If Imperfect rider is so stupid to ride at low speed/low rpm/high gear, so the same stupid Imperfect rider will never switch to right gear - after stall he/she switch to the first gear which give him/her acceleration a little bit greater than zero.

The main issue is false assumption that Imperfect rider switch the gear to the right gear.
At very low acceleration the Imperfect rider could stay in bad efficiency area for much longer for the sake of higher current limit.

Wrong gear + higher current limit = much more heat.
 
TylerDurden said:
Lowell said:
5kW at 10k rpm will work fine with a suitable gear set to give useful wheel speeds. Torque doesn't produce anything without RPM.

Easy for you to say, but you got any numbers to back that up?

Watts?
RPM?
Nm?
Ratios?

:lol:

http://www.dropbears.com/u/utilities/gearing.htm
 
Lowell said:
TylerDurden said:
This is where you are gravely mistaken and your premise goes up in smoke.

Torque produces accelleration, not power.

5kW at 10k rpm will work fine with a suitable gear set to give useful wheel speeds. Torque doesn't produce anything without RPM. You are the one who is gravely mistaken.

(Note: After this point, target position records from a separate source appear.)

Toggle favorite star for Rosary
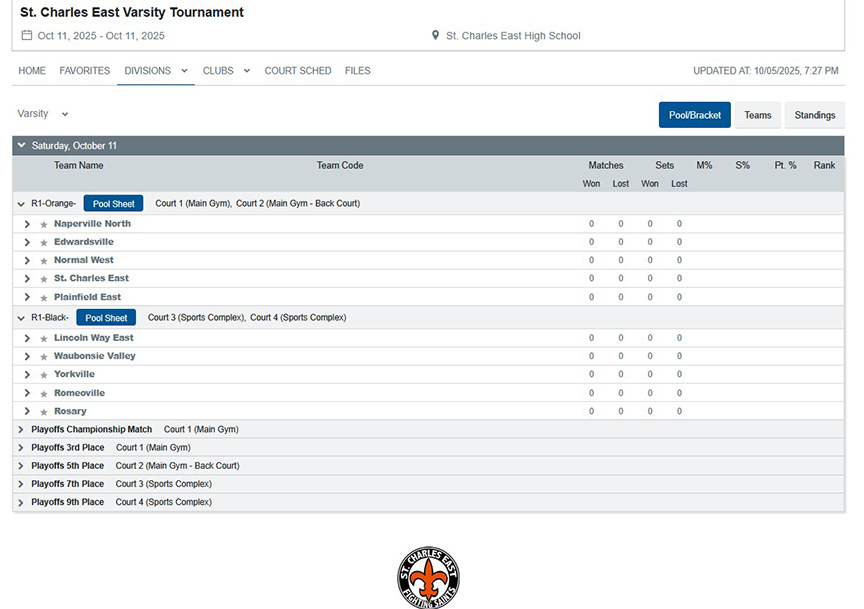This screenshot has height=609, width=864. (44, 412)
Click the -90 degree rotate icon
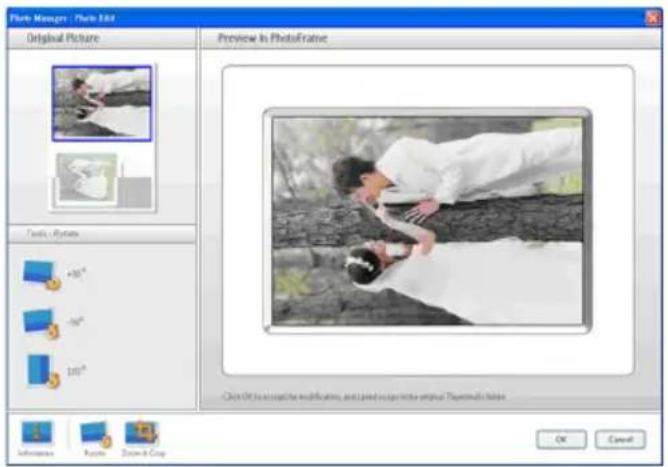The height and width of the screenshot is (467, 668). point(40,323)
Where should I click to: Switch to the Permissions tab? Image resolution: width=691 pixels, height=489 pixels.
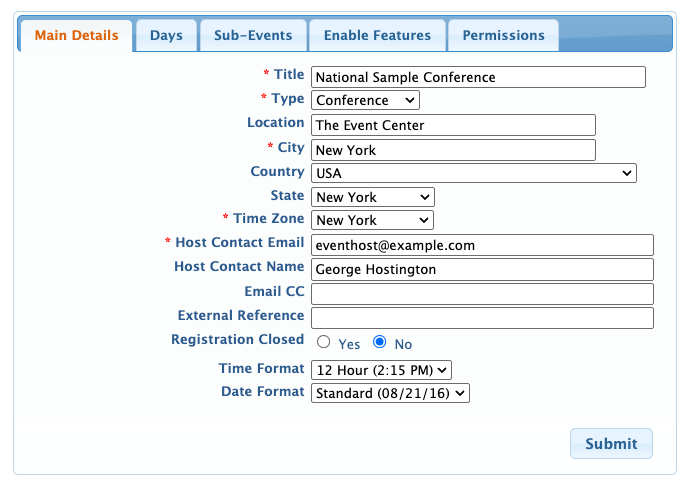coord(503,35)
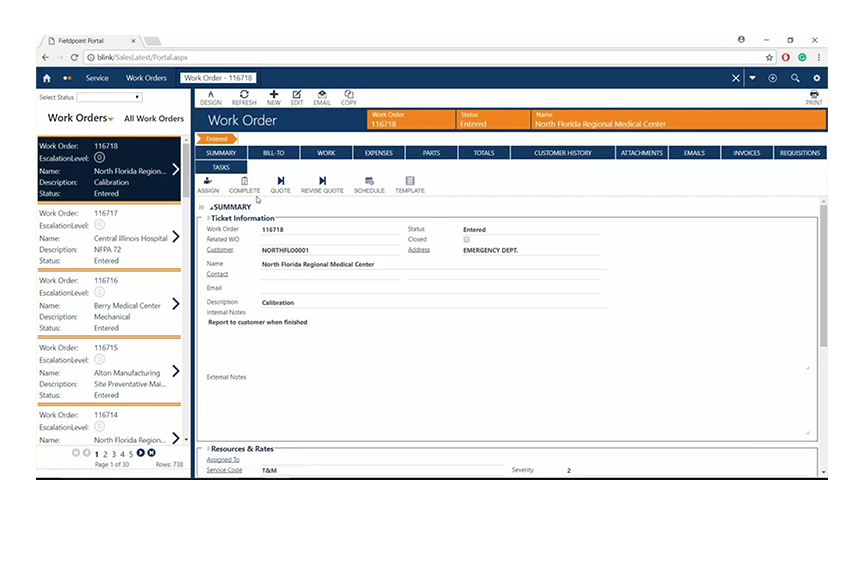Assign the work order using the Assign icon

[x=207, y=184]
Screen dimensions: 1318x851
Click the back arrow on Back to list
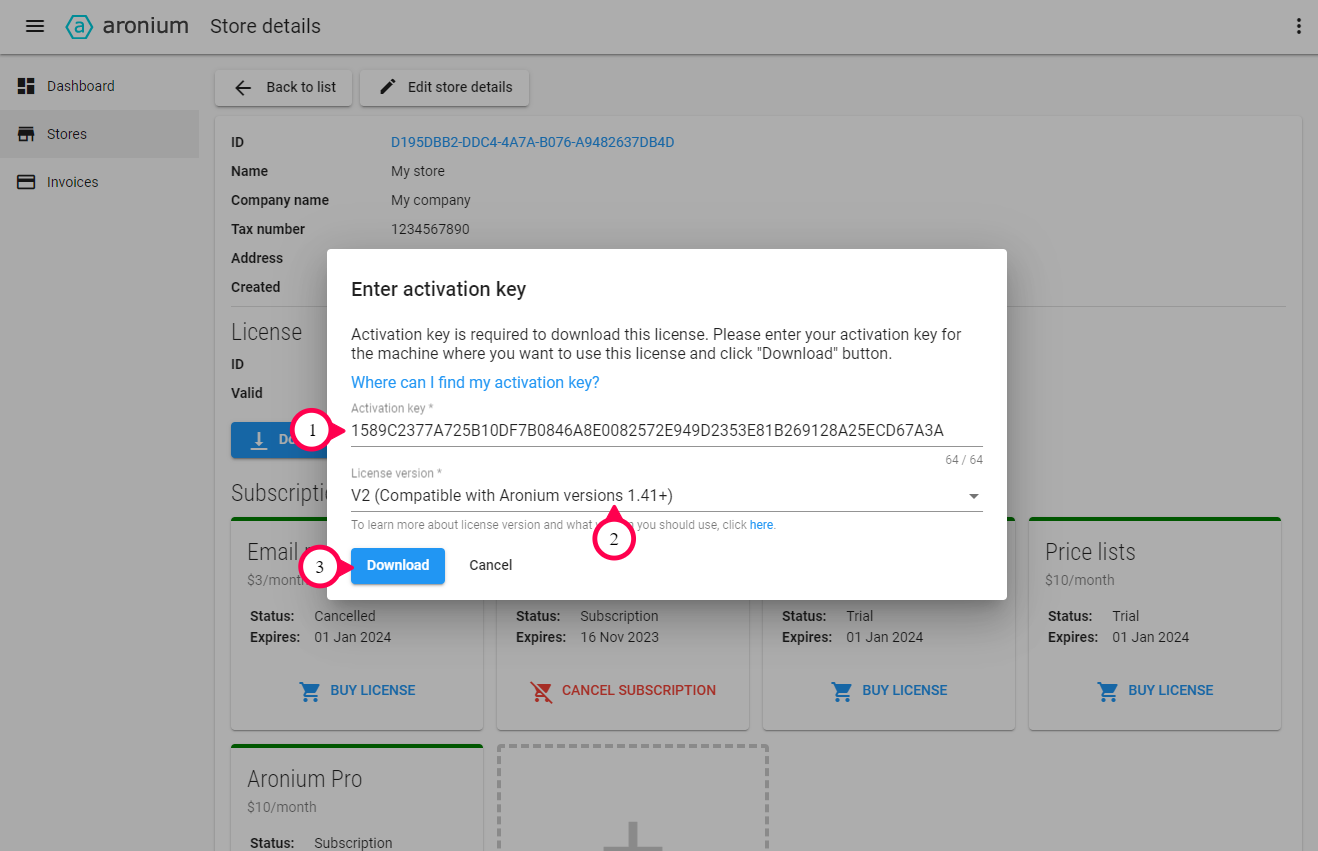242,88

Lowell is correct, TD is not. Higher voltages give the same torque at higher rpms. Power is the product of torque X rpms, or amps X volts. Imagine an ungeared motor generating one million N-m of torque because it's fed huge amps, but only one volt. It'll quickly rev up to a few rpm's, but no further. It could accelerate a huge vehicle very quickly to, say, 1 mph, but no further.
If it weren't the case that power is equivalent to acceleration, we would not gain acceleration by only overvolting our motors -- but we do.
 
To further the point, check out the 4qd acceleration calculator.
http://www.4qd.co.uk/faq/current.html
 
In terms of electric motors, simple physics throws out the extremes, as you couldn't push enough amps at low voltage to produce a direct drive space shuttle mover. On the other end, tiny high RPM inrunner RC motors still have no trouble being geared down for use in cars, boats, planes etc.

http://vettenet.org/torquehp.html
 
Torque X RPM = power. 5kw is 5kw, so as long as the gearing is close to optimum, the power transfer will be efficient.

Look at the extremes:

A direct drive hub motor with a no-load speed of 400 mph is not going to be efficient under any real conditions since it will always be in a near stall condition.

A 5kw geared motor that has a no-load speed of 4 mph, will go 4 mph, even up the steepest hill, but will not be efficient under any real conditions, since the no-load current will be the majority of the power consumed.